— START OF QUOTED TEXT —

Box-office figures were exaggerated by the authorities to demonstrate to the rest of the world that there was a large Soviet audience for Soviet films.
A short while later, The Battleship Potemkin was shown in Berlin where it became an enormous hit, moving from a small cinema on the Friederichstrasse to twelve cinemas around Berlin. Encouraged by the film's success, its German distributor decided to commission the Austrian-born Edmund Meisel to write a score for the theatre orchestra. By the time of Eisenstein's arrival in Berlin, Meisel had reached the last reel in which the battleship, with the mutinous sailors on board, goes out to confront the Tsar's navy, tension mounting as the ships approach one another.

— END OF QUOTED TEXT —
— START OF DATA —

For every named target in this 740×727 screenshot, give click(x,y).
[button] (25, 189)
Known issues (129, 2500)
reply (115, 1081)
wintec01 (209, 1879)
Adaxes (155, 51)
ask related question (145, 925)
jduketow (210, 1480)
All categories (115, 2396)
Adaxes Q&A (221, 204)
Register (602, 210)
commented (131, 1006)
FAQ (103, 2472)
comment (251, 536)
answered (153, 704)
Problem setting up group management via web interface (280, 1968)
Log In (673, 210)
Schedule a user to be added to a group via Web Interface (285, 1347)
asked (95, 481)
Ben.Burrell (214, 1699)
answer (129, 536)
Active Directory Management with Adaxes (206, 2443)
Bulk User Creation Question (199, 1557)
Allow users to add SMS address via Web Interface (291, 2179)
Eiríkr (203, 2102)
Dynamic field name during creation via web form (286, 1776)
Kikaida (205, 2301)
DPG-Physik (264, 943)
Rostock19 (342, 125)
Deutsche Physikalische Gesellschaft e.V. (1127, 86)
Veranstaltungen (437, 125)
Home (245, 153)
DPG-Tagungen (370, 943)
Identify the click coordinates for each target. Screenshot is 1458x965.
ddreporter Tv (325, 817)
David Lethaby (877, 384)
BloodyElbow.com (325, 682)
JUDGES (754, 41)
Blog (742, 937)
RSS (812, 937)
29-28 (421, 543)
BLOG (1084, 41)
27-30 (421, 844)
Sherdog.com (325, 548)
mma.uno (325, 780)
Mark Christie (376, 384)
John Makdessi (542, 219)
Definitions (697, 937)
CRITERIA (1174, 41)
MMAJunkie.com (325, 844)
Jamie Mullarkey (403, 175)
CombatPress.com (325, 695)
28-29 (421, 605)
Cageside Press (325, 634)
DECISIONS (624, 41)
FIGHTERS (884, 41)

— END OF DATA —

WRITTEN EXERCISE 1: In the Potemkin passage, whom did the German distributor commission to write a score for the theatre orchestra?
WRITTEN EXERCISE 2: Return the Potemkin passage from "Box-office figures were" to "approach one another.", copied verbatim.

COMPLETE OUTPUT 1: The Austrian-born Edmund Meisel.

COMPLETE OUTPUT 2:
Box-office figures were exaggerated by the authorities to demonstrate to the rest of the world that there was a large Soviet audience for Soviet films.
A short while later, The Battleship Potemkin was shown in Berlin where it became an enormous hit, moving from a small cinema on the Friederichstrasse to twelve cinemas around Berlin. Encouraged by the film's success, its German distributor decided to commission the Austrian-born Edmund Meisel to write a score for the theatre orchestra. By the time of Eisenstein's arrival in Berlin, Meisel had reached the last reel in which the battleship, with the mutinous sailors on board, goes out to confront the Tsar's navy, tension mounting as the ships approach one another.